### Extracted information

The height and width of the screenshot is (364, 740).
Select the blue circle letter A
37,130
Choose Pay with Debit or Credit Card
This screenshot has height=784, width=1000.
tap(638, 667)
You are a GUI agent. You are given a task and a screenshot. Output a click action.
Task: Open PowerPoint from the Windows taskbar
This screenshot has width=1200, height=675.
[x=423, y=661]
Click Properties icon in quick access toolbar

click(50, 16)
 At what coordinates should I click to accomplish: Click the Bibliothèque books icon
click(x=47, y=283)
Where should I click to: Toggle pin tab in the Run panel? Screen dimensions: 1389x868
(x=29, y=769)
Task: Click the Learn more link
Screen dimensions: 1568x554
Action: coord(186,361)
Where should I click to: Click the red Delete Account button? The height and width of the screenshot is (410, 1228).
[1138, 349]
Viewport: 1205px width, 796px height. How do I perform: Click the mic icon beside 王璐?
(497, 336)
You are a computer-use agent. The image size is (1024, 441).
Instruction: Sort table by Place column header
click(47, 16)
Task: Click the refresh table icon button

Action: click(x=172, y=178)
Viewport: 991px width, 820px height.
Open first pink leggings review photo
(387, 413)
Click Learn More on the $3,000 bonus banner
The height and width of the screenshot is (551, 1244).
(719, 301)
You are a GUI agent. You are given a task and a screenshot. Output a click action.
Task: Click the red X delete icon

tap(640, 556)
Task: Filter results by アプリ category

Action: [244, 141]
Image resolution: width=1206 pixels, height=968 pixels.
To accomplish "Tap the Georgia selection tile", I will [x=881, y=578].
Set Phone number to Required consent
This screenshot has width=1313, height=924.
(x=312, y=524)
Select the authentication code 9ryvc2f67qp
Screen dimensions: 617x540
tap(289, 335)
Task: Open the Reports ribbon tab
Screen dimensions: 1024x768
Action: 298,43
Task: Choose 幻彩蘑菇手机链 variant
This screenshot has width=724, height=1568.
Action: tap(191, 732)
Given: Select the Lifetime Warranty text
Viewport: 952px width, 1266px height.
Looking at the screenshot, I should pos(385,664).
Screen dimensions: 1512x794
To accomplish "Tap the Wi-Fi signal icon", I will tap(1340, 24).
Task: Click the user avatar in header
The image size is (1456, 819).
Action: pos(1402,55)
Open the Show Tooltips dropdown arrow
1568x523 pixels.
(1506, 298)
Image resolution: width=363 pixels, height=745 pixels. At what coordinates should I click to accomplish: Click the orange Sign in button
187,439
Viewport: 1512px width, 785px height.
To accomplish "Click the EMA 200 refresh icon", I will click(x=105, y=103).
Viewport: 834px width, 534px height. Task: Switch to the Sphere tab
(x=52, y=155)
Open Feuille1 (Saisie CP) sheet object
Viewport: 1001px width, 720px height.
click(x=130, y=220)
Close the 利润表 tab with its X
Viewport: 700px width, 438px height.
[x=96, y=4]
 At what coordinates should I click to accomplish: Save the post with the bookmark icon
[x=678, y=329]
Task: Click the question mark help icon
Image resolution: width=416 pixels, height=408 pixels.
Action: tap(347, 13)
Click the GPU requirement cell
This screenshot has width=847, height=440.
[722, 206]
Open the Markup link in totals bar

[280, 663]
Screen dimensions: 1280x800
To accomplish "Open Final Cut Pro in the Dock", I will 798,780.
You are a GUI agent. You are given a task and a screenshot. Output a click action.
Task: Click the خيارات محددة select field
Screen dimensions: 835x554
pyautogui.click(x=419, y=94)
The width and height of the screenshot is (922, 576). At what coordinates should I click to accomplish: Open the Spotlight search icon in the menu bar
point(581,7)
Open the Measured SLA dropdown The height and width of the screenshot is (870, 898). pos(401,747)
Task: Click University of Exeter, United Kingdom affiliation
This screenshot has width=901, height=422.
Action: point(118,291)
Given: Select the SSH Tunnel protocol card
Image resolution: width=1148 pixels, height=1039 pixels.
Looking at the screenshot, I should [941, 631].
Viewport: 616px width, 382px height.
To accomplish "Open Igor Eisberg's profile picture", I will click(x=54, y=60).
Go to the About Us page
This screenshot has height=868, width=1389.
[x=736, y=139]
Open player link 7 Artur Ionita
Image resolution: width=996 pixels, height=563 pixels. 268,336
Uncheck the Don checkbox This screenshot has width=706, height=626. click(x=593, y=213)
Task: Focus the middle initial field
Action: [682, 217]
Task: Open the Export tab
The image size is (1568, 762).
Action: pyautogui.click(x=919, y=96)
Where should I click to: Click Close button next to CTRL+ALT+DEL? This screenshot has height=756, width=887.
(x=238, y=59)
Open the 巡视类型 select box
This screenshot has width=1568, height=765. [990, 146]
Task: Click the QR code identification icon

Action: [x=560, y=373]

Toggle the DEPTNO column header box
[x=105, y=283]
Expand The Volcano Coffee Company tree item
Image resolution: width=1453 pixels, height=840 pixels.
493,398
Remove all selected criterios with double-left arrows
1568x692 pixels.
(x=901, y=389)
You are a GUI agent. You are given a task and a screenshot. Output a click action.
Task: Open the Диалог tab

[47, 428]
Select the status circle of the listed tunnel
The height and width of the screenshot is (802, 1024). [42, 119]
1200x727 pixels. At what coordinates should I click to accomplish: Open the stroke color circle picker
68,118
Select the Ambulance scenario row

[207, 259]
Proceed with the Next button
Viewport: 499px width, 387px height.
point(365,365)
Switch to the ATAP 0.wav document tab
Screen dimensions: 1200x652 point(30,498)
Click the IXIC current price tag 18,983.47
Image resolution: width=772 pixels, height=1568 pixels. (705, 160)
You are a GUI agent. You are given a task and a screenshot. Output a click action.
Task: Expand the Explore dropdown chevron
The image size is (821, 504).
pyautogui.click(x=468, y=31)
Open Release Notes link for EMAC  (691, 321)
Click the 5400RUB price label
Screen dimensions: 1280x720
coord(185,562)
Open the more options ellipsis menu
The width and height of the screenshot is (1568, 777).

### Exercise
Write the number of lines in the listing above that contain the word "dropdown". No other text should appear.

### Your solution
3